If you are a bargain hunter when it comes to stocks, then the energy industry is certainly a place to look. I'm not talking about just the oil and gas industry because of cheap commodity prices -- there are dirt-cheap stocks in every aspect of energy. Three companies that look incredibly inexpensive today and are worth examining are Seadrill Limited (SDRL), First Solar (FSLR -2.03%), and Alliance Resource Partners (ARLP -2.53%). Here's a quick rundown as to why they are worth your consideration
Tough few years ahead but priced accordingly
You don't have to go far to find a bear case against Seadrill, and those cases aren't without merit. The company has some big debt bills to repay or refinance in the next 12 months, and its earnings power is slowly deteriorating as rigs go off-contract and producers aren't chomping at the bit to do offshore drilling work. So there is a pretty decent amount of risk associated with this stock over the next year or two as the company works through this dismal rig market.
If there is one reason to be hopeful that the company can pull this off, it's that a decent-sized chunk of the company's stock -- about 23% -- is owned by founder Jon Fredriksen. With so much of his personal wealth tied up in this company, it's hard to see the company taking incredibly drastic measures that would completely destroy any semblance of shareholder value. There is also the fact that much of the company's fleet is a new, high-specification fleet. We're still seeing older equipment on contract that will eventually roll off and be scrapped, and as the fleet of available rigs sink, it will eventually lead to contracts for Seadrill's rigs.
From a stock perspective, it may be worth the risk to at least take a look at shares today and wait for the turnaround to happen. Shares currently trade at a price-to-tangible book value of 0.14 times. Basically, the market says that the liquidation value of the company after all debts are paid is only worth $0.14 for every dollar on the balance sheet. This may be a binary stock, but shares being traded at that low of a price and the support of a highly invested founder are enough reasons to at least consider a modest position in Seadrill.
A dim short-term outlook, a bright long-term future
First Solar and the solar industry in general are a curious case right now. Even though the industry has been going like gangbusters and First Solar has remained solidly profitable for a few years now, Wall Street is incredible bearish on the stock these days as the company trades at a price-to-earnings ratio of 5.4 times and a price-to-tangible book value of 0.7 times.
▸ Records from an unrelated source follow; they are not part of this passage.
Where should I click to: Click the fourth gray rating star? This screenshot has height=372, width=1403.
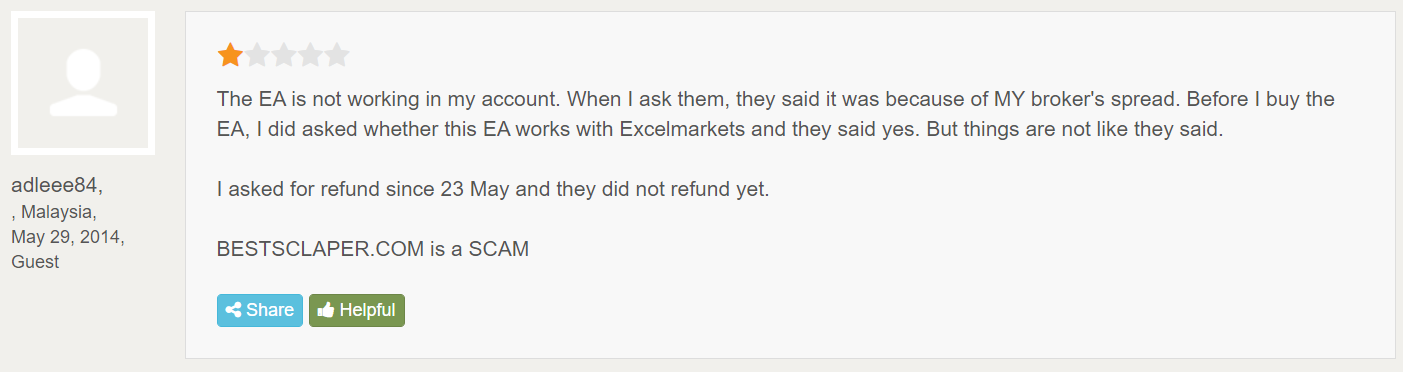tap(311, 54)
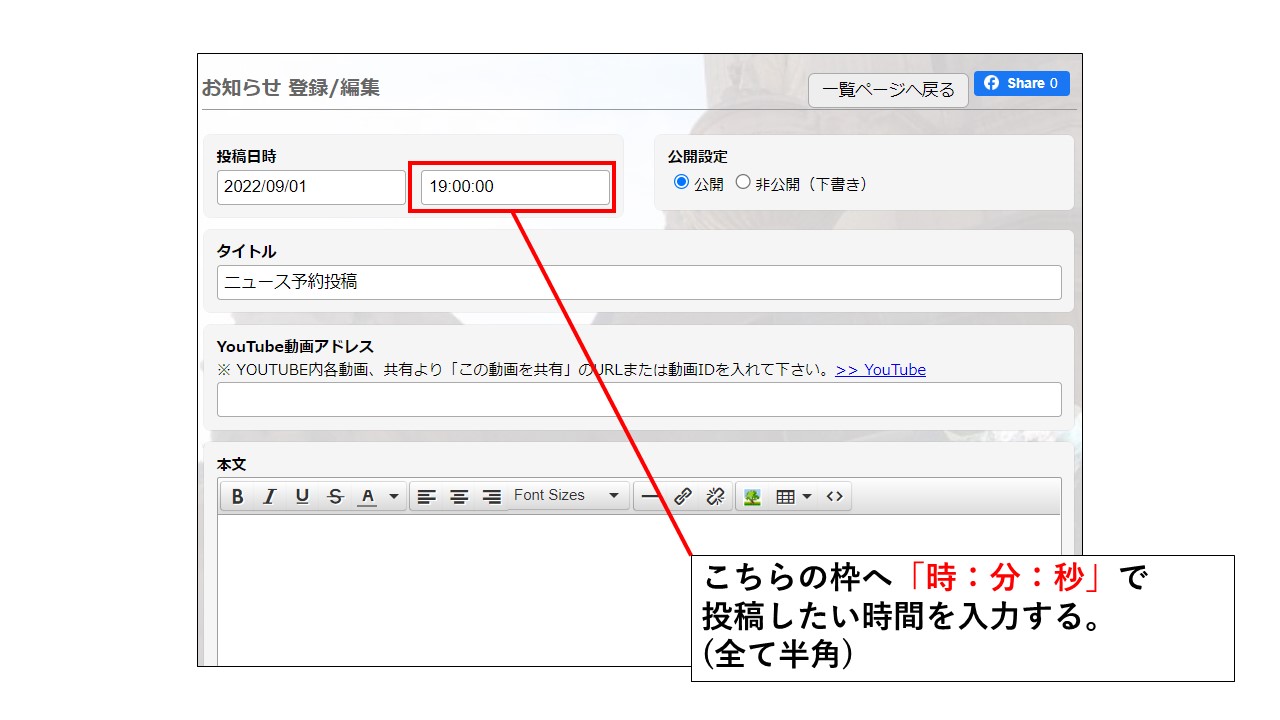Click the 19:00:00 time input field
This screenshot has width=1280, height=720.
tap(514, 187)
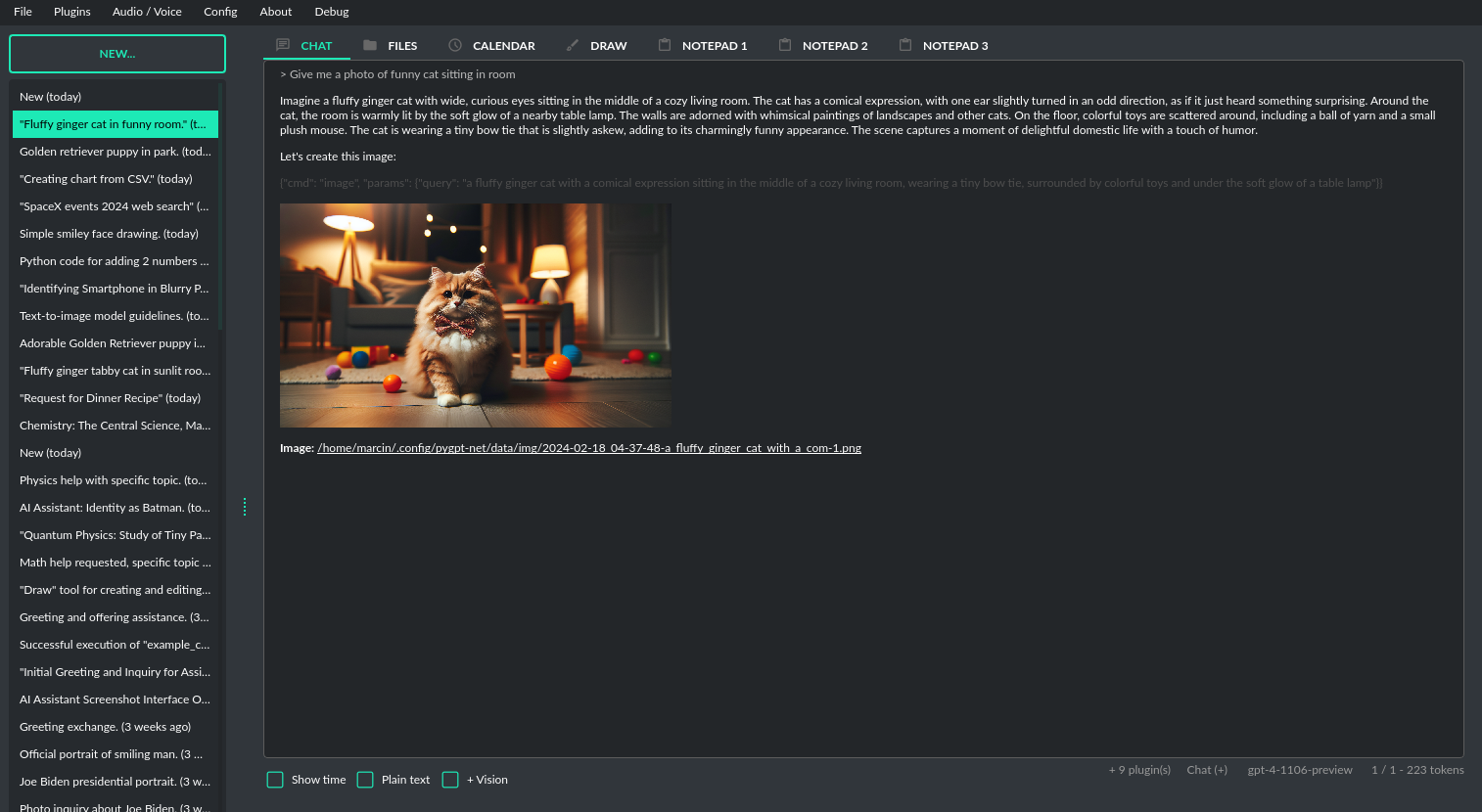Open the Plugins menu
The width and height of the screenshot is (1482, 812).
[x=71, y=11]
The big culprit for this bearish sentiment is that there is a bit of a hangover from the recent investment tax credit ruling back in late 2015. At the time, the tax credit was about to expire, so a lot of companies were rushing to at least get projects under construction such that they could reap the benefits. Now that the tax credit has been extended, potential builders aren't in as big of a rush. Panel demand is also weakening for 2017 as projects finish up in 2016 and don't ramp up again until 2018. So, there is likely to be a one-year gap or so where earnings are quite weak.
For investors with a bit of patience, though, this could be a decent window of opportunity. One thing that you don't have to worry about with First Solar that is a concern with many other solar companies is its solid balance sheet. Today, the company has $272 million in debt and $1.6 billion in cash and short-term investments. So there is plenty of wiggle room in First Solar's balance sheet for the next year or two as it works through what could be a rough patch. At today's cheap share price, this seems like a great point to pick up shares of First Solar and hang onto them for a long time.
There are a few puffs left on the Alliance cigar
It's not that often that you will see a coal stock and a solar stock in the same conversation, but Alliance Resource Partners' shares look rather cheap today despite the headwinds facing the coal industry. I think we are all kidding ourselves if we think that coal will be a viable fuel source several decades from now. Cheap, abundant natural gas is a cleaner alternative that is taking the bulk of coal's market share today, but the up-and-coming competition from solar and wind is gaining ground every day, to the point that a new coal plant is one of the more expensive options for power companies looking to add capacity.
That being said, there is still a lot of coal being used, and Alliance has a lot of market share it can still capture over the next several years from the competition that has gone bankrupt. Alliance has the advantage of cheaper coal from the Illinois Basin and a much more solid balance sheet than anyone else in the coal business. It also helps that the company has a very conservative management team that has managed the downturn in coal prices very well and has been able to pay a sizable distribution. The recent distribution cut was more an act of great foresight rather than one of desperation that we have seen from so many others as of late.
There is a limited shelf life for coal in the U.S., and that is becoming abundantly clear. During that time, though, investors still have a decent chance to profit from Alliance as it continues to churn out distributions to shareholders at a yield of 8.7% today. As these bankrupt companies shutter production and Alliance fills the void, it has a decent runway of profits before things turn sour.